I rarely send new content to the Global Inbox. Most of the time, my setting in Preferences > Import—Destination is Select group. That allows me to choose the appropriate open database and even a specific group within that database, in which to file a new item.

I don’t spend a lot of time in filing new content. My hierarchical structures of groups in my databases usually don’t go very deep, but emphasize main topical groupings. I’ll confess that I’m cynical about the return on investment of my time and effort in applying tags to documents. I almost never tag anything as it is added to a database. I’ve been working with information management since the 1960s, back when the only way to find anything added to a computer collection of items was by searching for keywords/tags, before full text indexing became available. I became all too familiar back then with two fundamental problems of applying keywords/tags: comprehensiveness (were all the important elements of information identified?) and consistency (different people often used different terms, and even the same individual was likely to do so at different times).
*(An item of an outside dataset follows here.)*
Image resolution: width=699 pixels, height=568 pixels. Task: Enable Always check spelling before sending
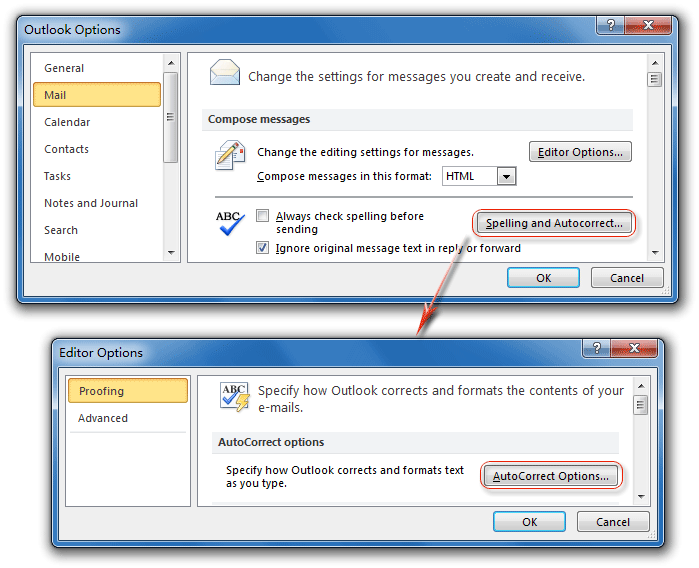coord(263,216)
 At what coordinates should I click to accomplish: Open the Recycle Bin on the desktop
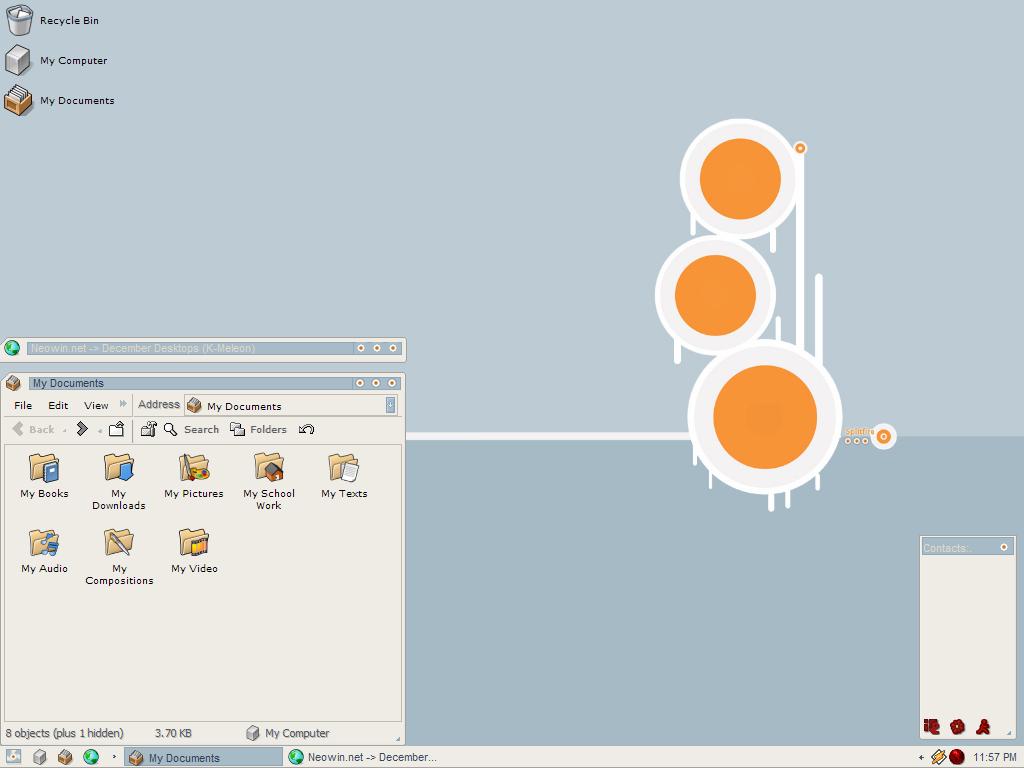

I fell in love with DEVONthink precisely because it provides tools to help me find the information I need, without forcing me to spend a lot of time and effort in organization or tagging of content. :slight_smile:

Do I use tags? Yes, usually at the stage in which I’m working on a project and want to identify resources for that purpose. I’ll apply tags to remind me of those resources and help classify them. Often, when the project is finished, I’ll delete those tags. Why? Because the next project may use some of the same documents, but in a different context, so that older tags may be counterproductive.